We need to add swagger dependencies to our pom.xml file.

<dependencies>
  ...
  <dependency>
    <groupId>io.springfox</groupId>
    <artifactId>springfox-swagger2</artifactId>
    <version>2.4.0</version>
  </dependency>

  <dependency>
    <groupId>io.springfox</groupId>
    <artifactId>springfox-swagger-ui</artifactId>
    <version>2.4.0</version>
  </dependency>
  ...
</dependencies>

then I’m going to create a SwaggerConfig.java configuration file, in com.ferdisonmezay.tutorials.genericrestapi.configuration package.

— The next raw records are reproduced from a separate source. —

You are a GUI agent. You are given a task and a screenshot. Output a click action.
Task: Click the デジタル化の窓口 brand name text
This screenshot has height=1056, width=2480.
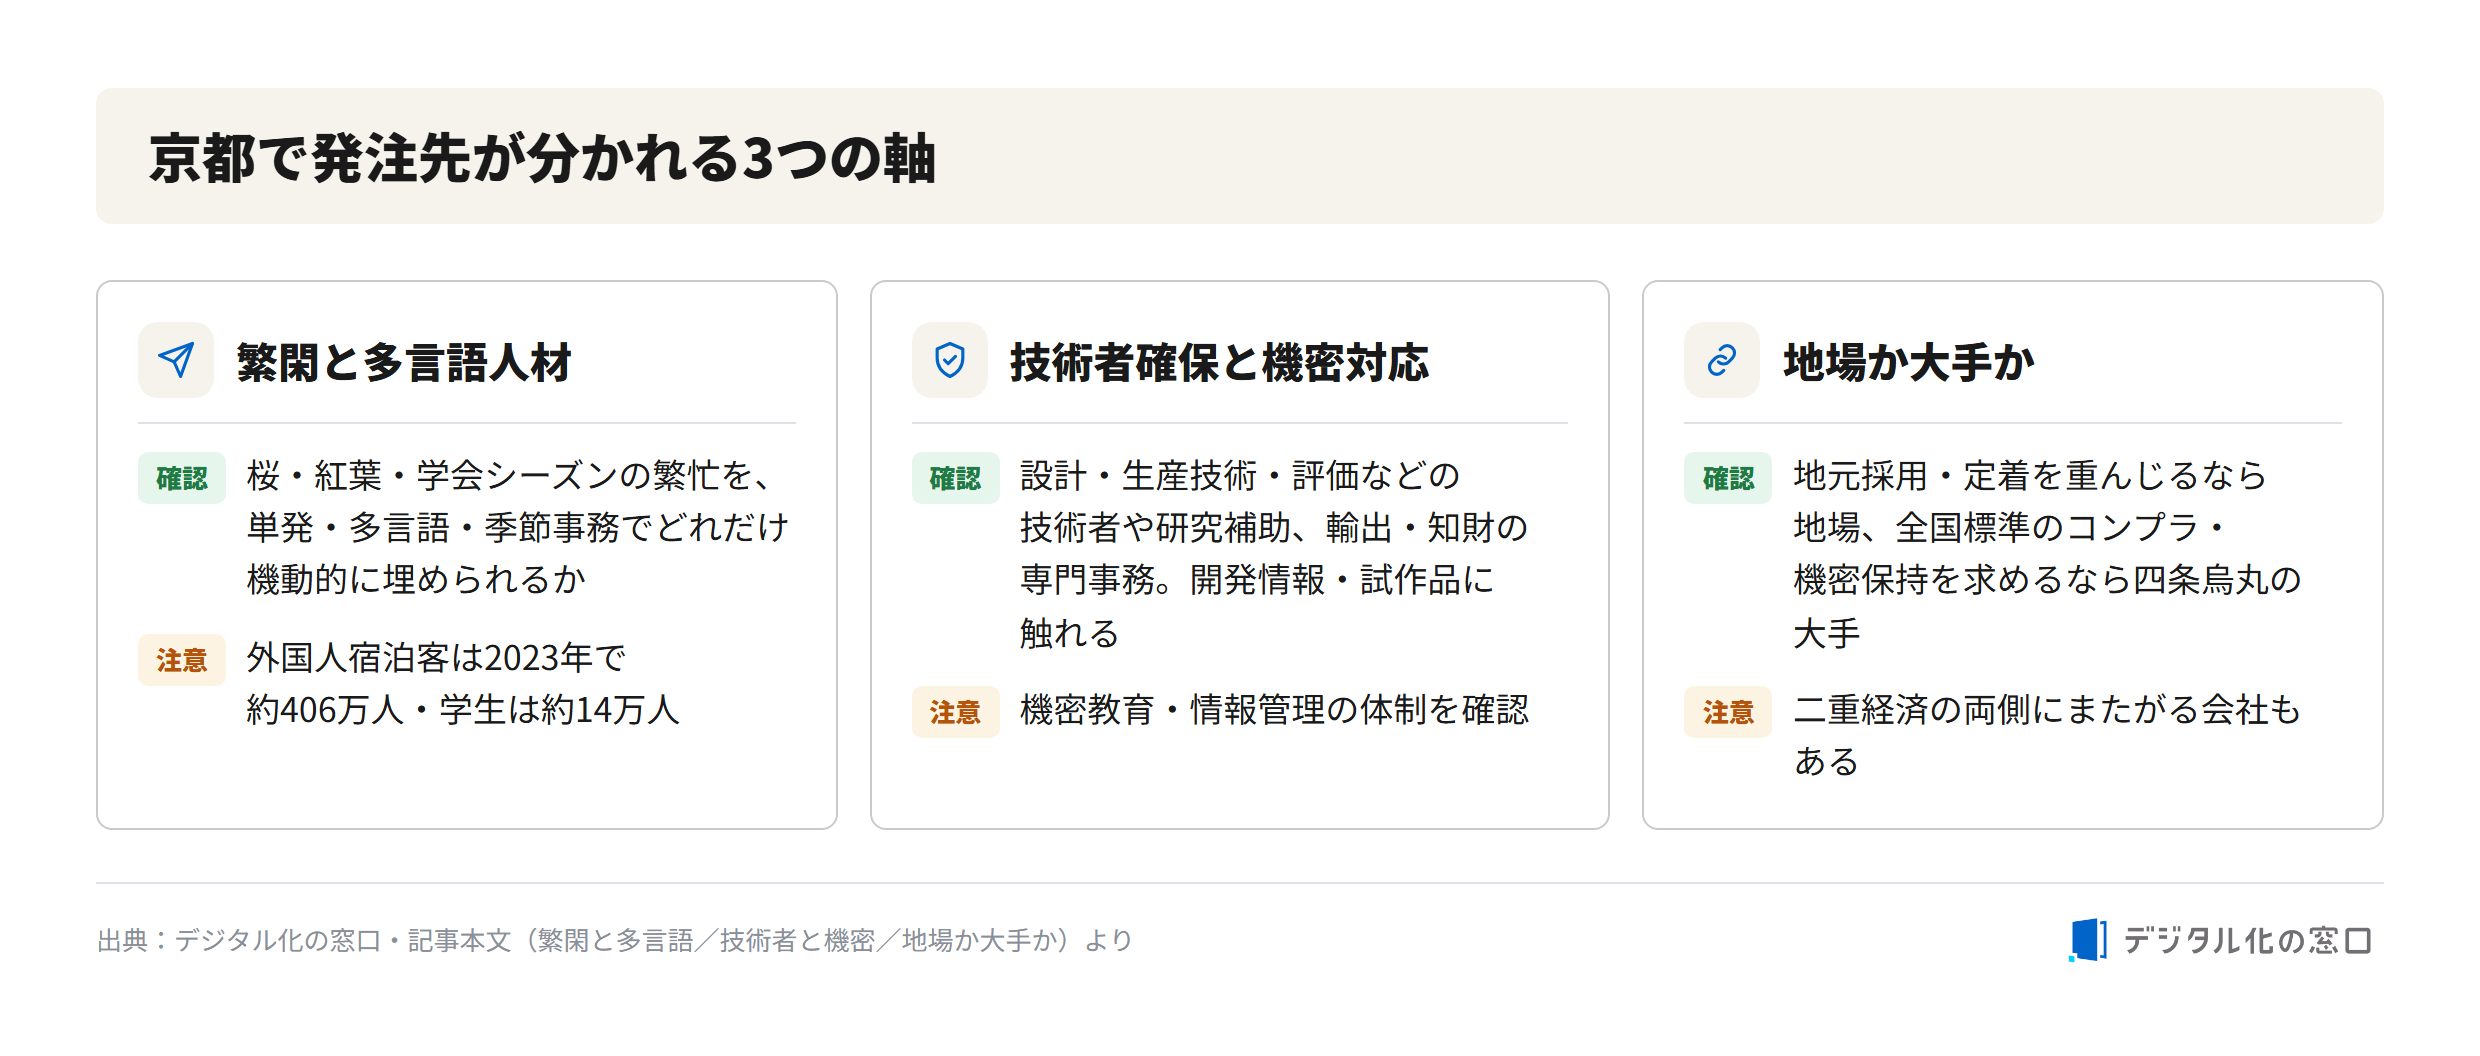(x=2247, y=940)
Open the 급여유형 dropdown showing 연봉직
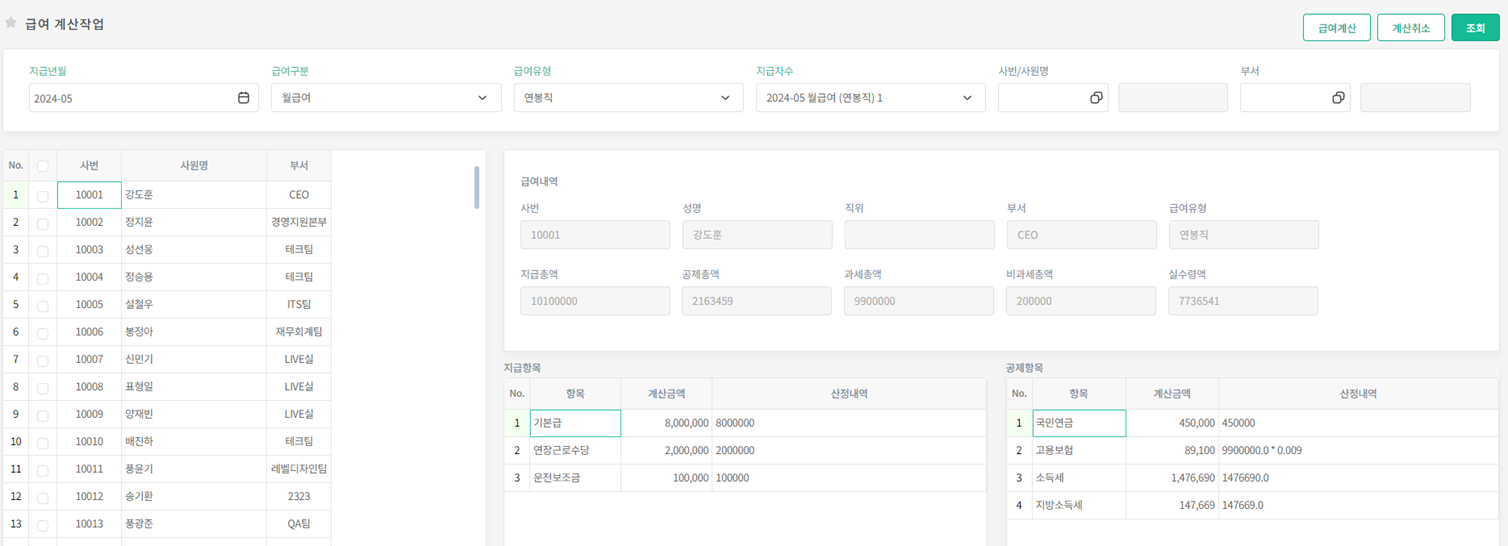Screen dimensions: 1508x546 627,98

SwaggerConfig.java file will be as follows:

package com.ferdisonmezay.tutorials.genericrestapi.configuration;

import org.springframework.context.annotation.Bean;
import org.springframework.context.annotation.Configuration;
import springfox.documentation.builders.ApiInfoBuilder;
import springfox.documentation.builders.PathSelectors;
import springfox.documentation.builders.RequestHandlerSelectors;
import springfox.documentation.service.ApiInfo;
import springfox.documentation.service.Contact;
import springfox.documentation.spi.DocumentationType;
import springfox.documentation.spring.web.plugins.Docket;
import springfox.documentation.swagger2.annotations.EnableSwagger2;

@Configuration
@EnableSwagger2
public class SwaggerConfig {
  @Bean
  public Docket api() {
      return new Docket(DocumentationType.SWAGGER_2)  
        .select()                             
        .apis(RequestHandlerSelectors.any())              
        .paths(PathSelectors.any())                          
        .build()
        .apiInfo(apiInfo())
        .useDefaultResponseMessages(false);
  }

  private ApiInfo apiInfo() {
    ApiInfoBuilder apiInfoBuilder = new ApiInfoBuilder();
    apiInfoBuilder.title("Generic REST API");
    apiInfoBuilder.description("Simple REST API Generation");
    apiInfoBuilder.version("0.0.1-SNAPSHOT");
    apiInfoBuilder.contact(new Contact("Ferdi Sonmezay", "https://ferdisonmezay.com", "hi@ferdisonmezay.com"));
    apiInfoBuilder.license("GNU GENERAL PUBLIC LICENSE, Version 3");
    apiInfoBuilder.licenseUrl("https://www.gnu.org/licenses/gpl-3.0.en.html");
    return apiInfoBuilder.build();
  }

}

when you run the application, you must be able to see swagger-ui page. From swagger ui, you can test all the rest services we’ve defined.

Swagger UI

Summary

Hope this tutorial helps you make faster restful service development.